Un mode de financement souvent méconnu
Le principe est simple : le capital accumulé dans un plan de pension complémentaire peut, sous certaines conditions, être mobilisé avant l’âge de la retraite pour financer un projet immobilier. Cela peut concerner l’achat, la construction ou encore la rénovation d’un immeuble, qu’il soit à usage professionnel ou privé, en Belgique ou dans l’Espace économique européen.
Deux mécanismes principaux existent :
• L’avance sur capital pension : l’assuré peut obtenir une avance allant généralement jusqu’à 65 à 90 % des réserves constituées, sans devoir liquider son contrat.
• La mise en gage : le plan de pension sert de garantie à un crédit bancaire, ce qui peut faciliter l’octroi d’un financement hypothécaire.
Ces mécanismes permettent de réduire la pression sur la trésorerie personnelle ou professionnelle tout en conservant les avantages fiscaux du deuxième pilier de pension.
Un outil particulièrement utilisé par les indépendants
Les dispositifs comme la PLCI ou l’EIP sont particulièrement utilisés par les indépendants et dirigeants d’entreprise.
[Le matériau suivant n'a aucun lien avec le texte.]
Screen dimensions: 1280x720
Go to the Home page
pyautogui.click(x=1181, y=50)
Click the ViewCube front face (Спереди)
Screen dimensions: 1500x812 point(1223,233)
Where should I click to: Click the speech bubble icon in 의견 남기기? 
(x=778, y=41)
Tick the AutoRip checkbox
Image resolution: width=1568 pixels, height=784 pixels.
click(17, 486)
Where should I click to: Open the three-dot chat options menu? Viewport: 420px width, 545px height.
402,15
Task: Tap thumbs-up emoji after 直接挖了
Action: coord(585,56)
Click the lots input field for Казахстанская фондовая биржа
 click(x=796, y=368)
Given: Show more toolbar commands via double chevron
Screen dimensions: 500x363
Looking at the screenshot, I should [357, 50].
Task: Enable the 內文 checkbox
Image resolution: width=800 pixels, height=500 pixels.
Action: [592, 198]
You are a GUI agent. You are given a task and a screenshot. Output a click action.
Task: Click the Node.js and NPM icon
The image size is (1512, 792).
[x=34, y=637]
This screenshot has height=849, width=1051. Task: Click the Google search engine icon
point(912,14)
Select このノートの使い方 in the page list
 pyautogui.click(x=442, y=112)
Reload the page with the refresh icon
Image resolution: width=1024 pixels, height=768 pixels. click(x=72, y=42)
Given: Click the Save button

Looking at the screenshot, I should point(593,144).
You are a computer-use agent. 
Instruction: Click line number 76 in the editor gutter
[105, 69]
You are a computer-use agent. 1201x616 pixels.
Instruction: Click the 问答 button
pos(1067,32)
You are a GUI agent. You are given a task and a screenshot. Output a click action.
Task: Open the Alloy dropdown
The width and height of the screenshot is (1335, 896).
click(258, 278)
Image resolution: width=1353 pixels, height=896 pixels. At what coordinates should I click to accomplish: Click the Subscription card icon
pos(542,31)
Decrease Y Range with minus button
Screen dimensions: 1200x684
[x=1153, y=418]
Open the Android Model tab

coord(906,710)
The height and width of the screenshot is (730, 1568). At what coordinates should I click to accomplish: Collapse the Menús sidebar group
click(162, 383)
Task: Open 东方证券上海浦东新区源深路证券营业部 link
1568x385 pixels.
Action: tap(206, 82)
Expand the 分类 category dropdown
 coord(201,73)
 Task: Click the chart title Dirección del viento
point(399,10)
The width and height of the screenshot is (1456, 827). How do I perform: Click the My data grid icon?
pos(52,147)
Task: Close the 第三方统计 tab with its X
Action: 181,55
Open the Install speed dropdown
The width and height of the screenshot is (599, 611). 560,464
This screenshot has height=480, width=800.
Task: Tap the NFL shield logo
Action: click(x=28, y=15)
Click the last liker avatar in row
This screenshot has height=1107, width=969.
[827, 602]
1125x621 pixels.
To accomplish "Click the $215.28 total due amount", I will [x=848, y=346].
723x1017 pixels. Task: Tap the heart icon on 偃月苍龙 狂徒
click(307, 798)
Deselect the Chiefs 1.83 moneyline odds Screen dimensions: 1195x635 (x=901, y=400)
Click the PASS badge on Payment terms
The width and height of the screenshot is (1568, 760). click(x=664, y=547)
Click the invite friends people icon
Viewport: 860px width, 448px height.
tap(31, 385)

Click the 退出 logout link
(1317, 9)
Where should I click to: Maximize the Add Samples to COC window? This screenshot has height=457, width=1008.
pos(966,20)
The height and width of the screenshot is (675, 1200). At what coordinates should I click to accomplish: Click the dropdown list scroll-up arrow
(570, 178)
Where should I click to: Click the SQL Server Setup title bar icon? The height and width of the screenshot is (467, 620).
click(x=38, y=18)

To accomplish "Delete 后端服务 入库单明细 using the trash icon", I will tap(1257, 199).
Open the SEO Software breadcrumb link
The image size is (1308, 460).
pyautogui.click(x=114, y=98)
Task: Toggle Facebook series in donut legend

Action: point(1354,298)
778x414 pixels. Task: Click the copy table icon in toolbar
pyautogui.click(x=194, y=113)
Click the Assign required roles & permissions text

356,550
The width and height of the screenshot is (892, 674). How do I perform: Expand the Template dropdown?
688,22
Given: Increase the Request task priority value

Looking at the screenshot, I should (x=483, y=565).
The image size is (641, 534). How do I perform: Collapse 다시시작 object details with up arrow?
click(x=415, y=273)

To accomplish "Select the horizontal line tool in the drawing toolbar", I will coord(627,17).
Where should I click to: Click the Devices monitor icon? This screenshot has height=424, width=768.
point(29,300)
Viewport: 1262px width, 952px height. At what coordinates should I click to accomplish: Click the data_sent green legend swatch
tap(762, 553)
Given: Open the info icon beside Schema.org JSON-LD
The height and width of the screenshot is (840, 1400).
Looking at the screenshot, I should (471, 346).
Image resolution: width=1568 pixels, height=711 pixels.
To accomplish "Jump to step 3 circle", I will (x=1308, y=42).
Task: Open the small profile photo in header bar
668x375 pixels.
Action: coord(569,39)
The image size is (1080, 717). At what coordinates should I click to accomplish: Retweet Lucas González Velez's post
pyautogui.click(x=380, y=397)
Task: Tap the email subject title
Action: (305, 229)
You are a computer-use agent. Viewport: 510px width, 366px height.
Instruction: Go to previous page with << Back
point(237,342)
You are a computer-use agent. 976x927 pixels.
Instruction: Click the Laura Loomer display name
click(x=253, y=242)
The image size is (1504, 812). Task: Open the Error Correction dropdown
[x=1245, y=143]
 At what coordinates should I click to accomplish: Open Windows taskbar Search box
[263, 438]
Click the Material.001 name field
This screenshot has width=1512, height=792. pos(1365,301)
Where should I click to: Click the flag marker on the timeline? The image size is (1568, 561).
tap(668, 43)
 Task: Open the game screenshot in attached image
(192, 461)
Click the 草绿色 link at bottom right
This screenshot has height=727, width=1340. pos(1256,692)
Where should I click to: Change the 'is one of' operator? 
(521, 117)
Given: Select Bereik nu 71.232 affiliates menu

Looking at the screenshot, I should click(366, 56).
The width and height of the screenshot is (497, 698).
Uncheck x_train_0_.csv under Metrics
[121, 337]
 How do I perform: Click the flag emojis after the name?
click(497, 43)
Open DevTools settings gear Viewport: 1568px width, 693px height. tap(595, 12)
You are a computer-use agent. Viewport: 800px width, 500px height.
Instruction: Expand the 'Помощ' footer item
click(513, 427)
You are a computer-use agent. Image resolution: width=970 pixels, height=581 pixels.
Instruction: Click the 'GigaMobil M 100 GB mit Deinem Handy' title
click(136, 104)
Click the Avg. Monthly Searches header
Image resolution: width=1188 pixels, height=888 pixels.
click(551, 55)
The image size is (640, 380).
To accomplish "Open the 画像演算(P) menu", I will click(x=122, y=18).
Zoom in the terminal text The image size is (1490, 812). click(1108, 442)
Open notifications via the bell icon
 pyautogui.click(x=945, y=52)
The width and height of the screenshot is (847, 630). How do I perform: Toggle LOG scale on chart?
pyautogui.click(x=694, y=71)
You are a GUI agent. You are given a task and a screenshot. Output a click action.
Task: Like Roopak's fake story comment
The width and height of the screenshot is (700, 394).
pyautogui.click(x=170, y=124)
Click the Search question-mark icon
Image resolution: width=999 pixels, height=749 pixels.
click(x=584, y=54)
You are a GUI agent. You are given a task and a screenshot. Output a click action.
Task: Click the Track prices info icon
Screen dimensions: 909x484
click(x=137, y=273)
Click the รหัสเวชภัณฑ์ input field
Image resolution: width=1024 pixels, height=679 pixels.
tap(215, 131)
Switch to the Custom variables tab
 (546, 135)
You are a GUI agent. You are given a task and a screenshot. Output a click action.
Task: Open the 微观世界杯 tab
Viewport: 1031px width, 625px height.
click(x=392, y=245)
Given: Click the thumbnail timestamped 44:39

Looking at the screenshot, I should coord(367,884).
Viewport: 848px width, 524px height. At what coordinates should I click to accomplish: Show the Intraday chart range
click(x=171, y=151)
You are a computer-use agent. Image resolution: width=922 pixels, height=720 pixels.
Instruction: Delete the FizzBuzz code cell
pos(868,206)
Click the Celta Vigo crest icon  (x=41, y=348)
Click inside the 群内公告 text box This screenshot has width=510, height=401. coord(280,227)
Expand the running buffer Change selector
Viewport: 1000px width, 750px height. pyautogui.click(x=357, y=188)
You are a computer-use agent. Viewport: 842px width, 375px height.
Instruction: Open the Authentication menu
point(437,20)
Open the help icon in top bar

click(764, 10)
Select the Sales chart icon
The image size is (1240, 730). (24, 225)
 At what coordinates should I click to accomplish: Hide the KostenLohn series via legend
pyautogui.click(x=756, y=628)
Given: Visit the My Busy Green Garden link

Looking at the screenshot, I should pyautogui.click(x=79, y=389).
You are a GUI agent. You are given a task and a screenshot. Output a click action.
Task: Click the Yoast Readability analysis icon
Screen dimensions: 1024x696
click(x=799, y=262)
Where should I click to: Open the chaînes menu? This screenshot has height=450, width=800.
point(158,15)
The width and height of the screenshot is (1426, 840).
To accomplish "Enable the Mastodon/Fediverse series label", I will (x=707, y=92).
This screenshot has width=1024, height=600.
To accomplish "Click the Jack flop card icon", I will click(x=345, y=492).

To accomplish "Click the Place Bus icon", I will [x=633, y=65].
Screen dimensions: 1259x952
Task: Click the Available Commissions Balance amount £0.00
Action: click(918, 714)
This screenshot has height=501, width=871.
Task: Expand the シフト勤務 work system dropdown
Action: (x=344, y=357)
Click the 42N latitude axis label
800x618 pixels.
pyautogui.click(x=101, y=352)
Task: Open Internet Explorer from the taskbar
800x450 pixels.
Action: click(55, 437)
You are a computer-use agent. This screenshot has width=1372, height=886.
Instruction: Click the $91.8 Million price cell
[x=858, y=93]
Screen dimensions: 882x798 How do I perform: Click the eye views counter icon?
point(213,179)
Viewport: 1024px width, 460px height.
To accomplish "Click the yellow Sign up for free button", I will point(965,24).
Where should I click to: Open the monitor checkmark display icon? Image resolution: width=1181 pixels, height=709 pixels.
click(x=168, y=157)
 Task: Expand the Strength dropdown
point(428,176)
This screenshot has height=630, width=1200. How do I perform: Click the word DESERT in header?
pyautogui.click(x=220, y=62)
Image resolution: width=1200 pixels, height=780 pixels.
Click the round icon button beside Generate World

Ils permettent d’optimiser la constitution d’un patrimoine immobilier tout en bénéficiant d’un cadre fiscal avantageux. Dans certains cas, ils peuvent même compléter ou remplacer partiellement un crédit bancaire classique.
Un encadrement légal précis
L’utilisation de la pension complémentaire pour l’immobilier est strictement encadrée par la législation belge. Le bien concerné doit généralement être situé dans l’Espace économique européen et répondre à certaines conditions d’usage. Le montage doit également être validé par l’organisme assureur.
Un dispositif appelé à évoluer : vers un encadrement plus restrictif ?
Le gouvernement fédéral issu de la coalition dite « Arizona » envisage toutefois de modifier ce régime. Selon les orientations actuellement discutées, l’utilisation de la pension complémentaire pour financer un bien immobilier pourrait être limitée à la seule habitation propre et unique.
Une telle réforme marquerait un tournant important : les investissements immobiliers locatifs ou mixtes pourraient ne plus être éligibles à ce type de financement. L’objectif évoqué serait de recentrer l’avantage fiscal sur la constitution d’une résidence principale plutôt que sur des stratégies d’investissement.
Conclusion
Le financement immobilier via la pension complémentaire reste aujourd’hui un outil puissant de planification patrimoniale pour les indépendants et dirigeants. Toutefois, dans un contexte de réforme annoncée, il devient essentiel d’anticiper les évolutions réglementaires afin d’optimiser ses choix de financement.